Techniques may have improved in the intervening millennia but the principle remains the same: sausages are about economising and preserving – and finding a tasty way of doing it, to boot.
There are so many varieties and variations that it would be foolhardy to attempt to discuss them all within the meagre confines of a Friday Nibble. Perhaps a book is in order? Hmmmm. Alternatively, for a slightly shorter take on the subject, see this list of the top ten sausages, according to Askmen.com
Think about the difference between a dark, fragrantly spiced black pudding and the smoky notes of a frankfurter, or the paprika hit of a morsel of fried chorizo compared to the delicate flavour of a Bavarian Weisswurst and you start to get the idea.
In Britain, sausages are virtually a national dish. During the war the meagre amounts of meat were padded out with rusk and water, which then boiled inside the casing before the steam burst through in a mini-explosion. This led to them being christened ‘bangers’ – a moniker that has stuck.
The somewhat ambiguous ingredients list present on many sausages has given them some bad press recently with unscrupulous manufacturers bending the rules as far as possible in order to make a cheap product. But there are some seriously gourmet sausages out there and is well worth spending a few extra pence to enjoy the very best.
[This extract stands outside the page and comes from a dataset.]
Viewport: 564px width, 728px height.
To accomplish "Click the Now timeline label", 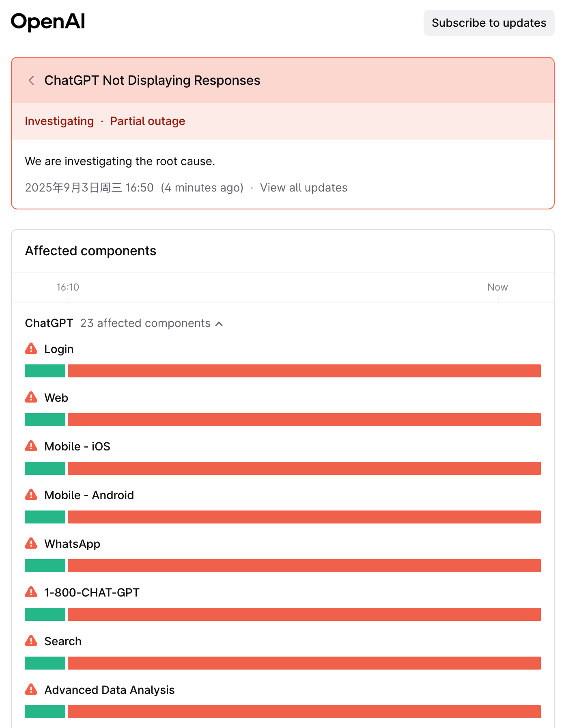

Sometimes they are best fried or grilled and sandwiched between two slices of bread or wedged into a steaming pile of buttery mash, topped with sticky onion gravy. But to assume that is all they are good for is to do them a great disservice.
For many culinary cultures, a variation on the classic sausage and beans is a virtual staple. It is cheap, it is tasty, it is nutritious, it makes the most of the local produce and is incredibly easy to cook. I particularly like the Umbrian version made with boar sausages and dark Italian lentils.
But my favourite take on this dish has to be cassoulet, a meal I spend a great deal of time talking about, writing about, cooking and eating.
This dish from southern France, like many versions of the combination, is hearty and cheap, what many might refer to as ‘peasant food’. Far from being a derisory and patronising term, for me ‘peasant food’ conjures up images of tasty meals that offer the best possible flavour of an area. Peasant food is something to be embraced and enjoyed.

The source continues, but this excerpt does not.